Document extract ::
In seed-based analysis, rsFC of the sgACC/subcallosal cingulate cortex with ipsilateral PHG and contralateral temporal pole significantly changed with ECT in two studies but had contrast in the direction of change (Liu et al., 2015; Argyelan et al., 2016). Superficial amygdala was used in two studies for seed-based rsFC analysis. One study found a significant decrease in rsFC post-ECT between the centromedial/superficial amygdala and sgACC on the right side (Cano et al., 2016) although the other study noted an increase in rsFC of the superficial amygdala with a fusiform area on the left side (Wang et al., 2017). In network-based and ROI (with rsFC) to ROI analysis, ACC, PCC, different regions of DMN (PCC, precuneus, medial PFC, intraparietal sulcus), and left cerebellum more often had prominent changes in rsFC with ECT. In the study that jointly analyzed structural MRI and rsfMRI images using HAM-D scores as a reference, FC in PFC, HC, insula, and left caudate were found to be reduced after ECT (Qi et al., 2020).
Advancement in neuroimaging in the last 20 years has been seen as a hope to reduce the enigma associated with mechanisms of actions of ECT. Structural neuroimaging shows stronger evidence of change in the brain with ECT compared with other treatments for depression (Enneking et al., 2020). We focus on CBMA of rsfMRI-based studies conducted on patients receiving ECT for treating depression. A meta-analytic approach helped us to achieve reliable and strong results instead of a gamut of less reproducible findings of the individual studies. We conducted ALE analysis on 7 measures of rsFC, including ALFF, fALFF, and ReHo for the voxel-wise, ventral part of the anterior insula, dmPFC and R. HC as seed-based and pDMN-dmPFC as network-based data extraction methods from the rsfMRI data.

Required tasks ::
1: List every study citation (author and year) that appears in the ECT neuroimaging excerpt.
2: Retype the part of the ECT neuroimaging excerpt starting with "Advancement in neuroimaging" and going on through "the rsfMRI data.".
3: In the ECT neuroimaging excerpt, which regions showed reduced FC after ECT in the study that jointly analyzed structural MRI and rsfMRI images?
The records that come next are drawn from a separate source.

Stored data entries ::
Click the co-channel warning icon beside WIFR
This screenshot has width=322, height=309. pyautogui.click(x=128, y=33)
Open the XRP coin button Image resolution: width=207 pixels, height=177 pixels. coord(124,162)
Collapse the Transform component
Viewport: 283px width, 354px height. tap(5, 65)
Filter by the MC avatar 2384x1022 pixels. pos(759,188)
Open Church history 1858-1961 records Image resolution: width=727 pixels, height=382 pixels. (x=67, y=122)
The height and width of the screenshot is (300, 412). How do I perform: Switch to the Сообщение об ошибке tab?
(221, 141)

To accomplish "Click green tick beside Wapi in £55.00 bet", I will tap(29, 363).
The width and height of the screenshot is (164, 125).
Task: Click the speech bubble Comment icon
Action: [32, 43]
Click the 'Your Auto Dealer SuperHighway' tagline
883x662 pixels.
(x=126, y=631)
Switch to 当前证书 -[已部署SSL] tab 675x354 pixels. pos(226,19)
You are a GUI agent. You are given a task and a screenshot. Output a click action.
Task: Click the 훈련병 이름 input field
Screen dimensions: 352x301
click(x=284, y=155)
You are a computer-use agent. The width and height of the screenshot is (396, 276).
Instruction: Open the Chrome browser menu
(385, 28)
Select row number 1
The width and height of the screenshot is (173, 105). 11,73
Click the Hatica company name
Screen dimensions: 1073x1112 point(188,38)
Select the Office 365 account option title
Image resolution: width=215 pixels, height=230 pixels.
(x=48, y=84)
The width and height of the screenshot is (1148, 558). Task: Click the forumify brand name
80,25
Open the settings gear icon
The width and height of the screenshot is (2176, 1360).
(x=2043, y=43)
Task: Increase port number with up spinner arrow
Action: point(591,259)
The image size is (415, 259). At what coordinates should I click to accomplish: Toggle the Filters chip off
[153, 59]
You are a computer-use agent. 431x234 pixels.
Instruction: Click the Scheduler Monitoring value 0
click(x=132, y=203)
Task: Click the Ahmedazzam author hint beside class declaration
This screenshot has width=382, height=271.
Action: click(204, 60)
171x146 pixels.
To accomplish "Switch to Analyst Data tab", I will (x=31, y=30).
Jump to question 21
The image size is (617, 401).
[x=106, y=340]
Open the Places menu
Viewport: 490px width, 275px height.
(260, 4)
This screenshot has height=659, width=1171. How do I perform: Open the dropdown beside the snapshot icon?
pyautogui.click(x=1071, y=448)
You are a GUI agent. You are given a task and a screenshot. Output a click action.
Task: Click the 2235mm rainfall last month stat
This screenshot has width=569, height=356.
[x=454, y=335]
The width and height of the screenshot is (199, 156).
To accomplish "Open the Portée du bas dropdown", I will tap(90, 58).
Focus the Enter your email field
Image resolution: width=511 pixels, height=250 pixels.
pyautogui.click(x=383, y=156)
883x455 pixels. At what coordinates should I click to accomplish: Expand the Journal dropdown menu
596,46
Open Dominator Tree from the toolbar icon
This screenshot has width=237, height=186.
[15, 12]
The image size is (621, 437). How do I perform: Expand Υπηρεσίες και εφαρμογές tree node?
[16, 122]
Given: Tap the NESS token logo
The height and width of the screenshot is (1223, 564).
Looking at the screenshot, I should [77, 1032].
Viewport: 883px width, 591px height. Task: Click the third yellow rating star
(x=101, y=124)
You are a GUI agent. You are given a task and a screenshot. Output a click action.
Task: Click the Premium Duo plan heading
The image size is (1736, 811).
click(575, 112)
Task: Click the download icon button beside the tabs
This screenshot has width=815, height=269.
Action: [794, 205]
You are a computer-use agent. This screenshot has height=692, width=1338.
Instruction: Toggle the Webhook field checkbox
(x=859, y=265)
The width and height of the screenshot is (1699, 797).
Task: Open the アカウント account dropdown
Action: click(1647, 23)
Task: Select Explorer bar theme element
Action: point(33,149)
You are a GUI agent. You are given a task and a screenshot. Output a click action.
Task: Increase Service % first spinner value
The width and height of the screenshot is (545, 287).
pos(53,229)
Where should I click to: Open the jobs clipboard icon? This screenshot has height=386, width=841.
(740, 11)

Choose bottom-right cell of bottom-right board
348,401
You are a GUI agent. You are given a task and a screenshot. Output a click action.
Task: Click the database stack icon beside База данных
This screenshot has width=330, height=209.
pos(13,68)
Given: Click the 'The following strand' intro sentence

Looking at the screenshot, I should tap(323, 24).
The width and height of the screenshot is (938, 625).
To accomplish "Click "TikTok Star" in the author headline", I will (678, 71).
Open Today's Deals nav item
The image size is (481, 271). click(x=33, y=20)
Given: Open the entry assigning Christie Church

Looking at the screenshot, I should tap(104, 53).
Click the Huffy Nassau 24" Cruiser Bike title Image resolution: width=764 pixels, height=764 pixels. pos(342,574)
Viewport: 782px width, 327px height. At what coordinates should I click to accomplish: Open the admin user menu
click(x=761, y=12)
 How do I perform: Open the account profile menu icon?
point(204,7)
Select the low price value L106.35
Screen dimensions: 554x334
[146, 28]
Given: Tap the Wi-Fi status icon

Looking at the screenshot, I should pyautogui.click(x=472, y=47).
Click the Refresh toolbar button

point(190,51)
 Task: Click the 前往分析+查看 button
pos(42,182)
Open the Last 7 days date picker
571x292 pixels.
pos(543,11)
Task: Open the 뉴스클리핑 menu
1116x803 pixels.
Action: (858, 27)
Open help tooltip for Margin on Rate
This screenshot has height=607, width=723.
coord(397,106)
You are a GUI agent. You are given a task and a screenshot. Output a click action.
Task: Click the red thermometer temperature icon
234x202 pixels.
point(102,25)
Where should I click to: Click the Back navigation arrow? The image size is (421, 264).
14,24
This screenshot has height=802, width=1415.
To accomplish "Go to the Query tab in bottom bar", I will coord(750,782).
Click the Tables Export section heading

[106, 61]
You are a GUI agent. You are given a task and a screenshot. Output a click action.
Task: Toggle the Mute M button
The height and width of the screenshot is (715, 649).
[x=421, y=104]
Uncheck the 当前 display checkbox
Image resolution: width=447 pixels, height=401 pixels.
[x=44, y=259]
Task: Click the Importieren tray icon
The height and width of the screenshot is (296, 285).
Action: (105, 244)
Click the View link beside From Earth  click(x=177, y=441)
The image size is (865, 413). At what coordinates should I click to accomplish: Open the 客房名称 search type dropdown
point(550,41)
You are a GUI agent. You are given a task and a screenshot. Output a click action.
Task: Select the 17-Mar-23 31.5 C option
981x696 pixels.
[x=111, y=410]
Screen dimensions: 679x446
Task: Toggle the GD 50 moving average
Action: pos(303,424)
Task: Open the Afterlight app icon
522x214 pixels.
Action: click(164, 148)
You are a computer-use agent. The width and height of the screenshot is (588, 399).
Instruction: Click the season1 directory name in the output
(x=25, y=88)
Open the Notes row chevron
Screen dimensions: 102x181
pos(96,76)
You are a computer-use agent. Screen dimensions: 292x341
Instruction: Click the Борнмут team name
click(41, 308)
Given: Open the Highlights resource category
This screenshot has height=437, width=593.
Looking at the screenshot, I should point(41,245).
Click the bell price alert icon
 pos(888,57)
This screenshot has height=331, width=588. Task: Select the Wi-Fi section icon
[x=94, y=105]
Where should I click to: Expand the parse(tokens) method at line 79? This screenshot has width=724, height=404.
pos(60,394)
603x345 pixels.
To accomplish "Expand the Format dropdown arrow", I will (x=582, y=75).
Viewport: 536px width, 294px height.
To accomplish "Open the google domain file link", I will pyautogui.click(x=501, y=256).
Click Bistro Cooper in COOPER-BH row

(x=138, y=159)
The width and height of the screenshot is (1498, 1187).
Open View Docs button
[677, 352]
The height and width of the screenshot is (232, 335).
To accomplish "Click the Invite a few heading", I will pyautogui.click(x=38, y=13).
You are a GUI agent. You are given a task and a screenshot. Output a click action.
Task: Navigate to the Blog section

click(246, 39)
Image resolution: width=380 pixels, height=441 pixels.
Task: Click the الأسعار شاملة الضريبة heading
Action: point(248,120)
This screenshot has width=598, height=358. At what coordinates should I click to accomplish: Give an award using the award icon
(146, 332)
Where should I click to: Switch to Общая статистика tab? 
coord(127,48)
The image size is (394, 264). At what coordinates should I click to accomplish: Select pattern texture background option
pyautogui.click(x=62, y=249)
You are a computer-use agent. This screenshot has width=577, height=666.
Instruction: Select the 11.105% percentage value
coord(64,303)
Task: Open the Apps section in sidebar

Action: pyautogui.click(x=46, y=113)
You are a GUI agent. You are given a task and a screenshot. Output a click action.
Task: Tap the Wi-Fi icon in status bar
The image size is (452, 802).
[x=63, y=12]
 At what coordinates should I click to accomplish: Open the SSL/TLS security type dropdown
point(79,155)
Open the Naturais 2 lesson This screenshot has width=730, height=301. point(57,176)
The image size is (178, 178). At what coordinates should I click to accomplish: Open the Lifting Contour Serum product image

Your written answers ::
1: Liu et al., 2015; Argyelan et al., 2016; Cano et al., 2016; Wang et al., 2017; Qi et al., 2020; Enneking et al., 2020

2:
Advancement in neuroimaging in the last 20 years has been seen as a hope to reduce the enigma associated with mechanisms of actions of ECT. Structural neuroimaging shows stronger evidence of change in the brain with ECT compared with other treatments for depression (Enneking et al., 2020). We focus on CBMA of rsfMRI-based studies conducted on patients receiving ECT for treating depression. A meta-analytic approach helped us to achieve reliable and strong results instead of a gamut of less reproducible findings of the individual studies. We conducted ALE analysis on 7 measures of rsFC, including ALFF, fALFF, and ReHo for the voxel-wise, ventral part of the anterior insula, dmPFC and R. HC as seed-based and pDMN-dmPFC as network-based data extraction methods from the rsfMRI data.

3: PFC, HC, insula, and left caudate.